Both these books are on my book shelf and are very good. Bate et. al. especially since it is a Dover book and very affordable.
The book that is always on my DESK is "Fundamentals of Astrodynamics and Applications" by Vallado. There is also a website with code from the book for Hohmann and Lambert transfers among other things. <self-promotion>This has been indispensable in creating my Unity Asset "Gravity Engine".</self-promotion>
The article mentions "few known exact solutions". There are actually quite a number. Most are from after 1950.
Cambridge University Press has two good books:
Exact Spacetimes in Einstein's General Relativity (Griffith & Podolsky)
- good readable (if you speak GR) account of the more common solutions
Exact Solutions of Einstein's Feild Equations (Stephani, Kramer, MacCallum, Hoenstelaers, Herlt)
- encyclopedic, authoritative and mathematical. In my case an aspirational purchase
L4 and L5 are stable when the smaller mass is less than about 0.0385 times the larger mass [1]. This means e.g. a typical binary star system would not have stable L4/L5 points. The reference [1] works through this in careful detail and is an excellent reference on this topic.
[1] Solar System Dynamics, Murray and Dermott, Cambridge University Press.
I've been on a Math journey since I retired a couple of years ago and I agree with all the books mentioned that I know and look forward to picking up some of the one I do not know. I agree baby Rudin is essential, but I find it tough going.

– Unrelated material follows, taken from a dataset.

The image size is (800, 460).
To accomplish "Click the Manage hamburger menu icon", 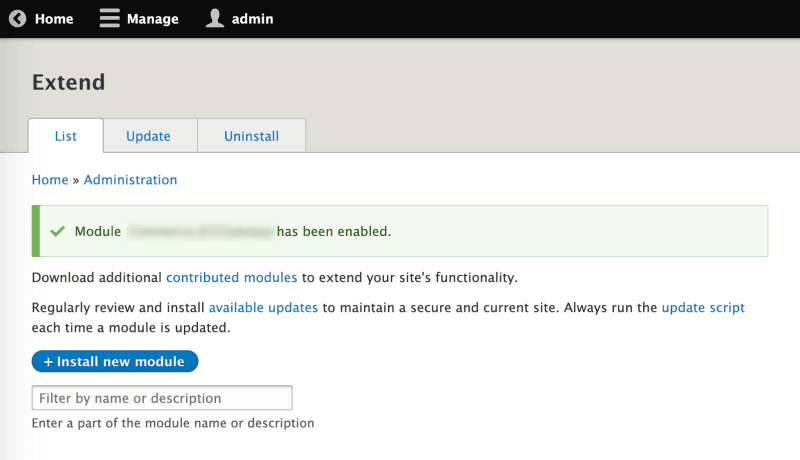I will (109, 19).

Some books I liked for self study because they have answers:
Introduction to Analysis, Mattock.
Elementary Differential Geometry, Pressley.
There is also recently Needham's Visual Differential Geometry and Forms, which is great.
I think learning Real Analysis from baby Rudin is like learning Probability Theory from Wikipedia. It's so encyclopedic that if it's your first look at real analysis, it will be too dense to understand, but if it's your second or third look, you will find beauty in its brevity.
Very pretty book (Needham's), will check it out! I think over 20 years ago I actually attended a house party that Needham was giving in SF. It's a small world.
Agree that Baby Rudin is VERY difficult to study on its own. I recommend only studying it alongside the other two books I listed: Abbott's Understanding Analysis and Spivak's Calculus (which has a solutions manual). Abbott in particular is very straightforward (at least in comparison with baby Rudin haha)
Another point for Abbott is that it was one of the ~400 books Springer made available for free download near the start of the pandemic. I remember there were a few scripts here on HN back then to grab all those books, so many here probably already have a copy.
There is Geometric Algebra for Physicists by Doran and Lasenby (2003). It recasts mechanics, E&M up to gauge theories and GR into geometric algebra. I stalled out at mechanics but I've now taken it off the Tsundoku pile and may give it another chance.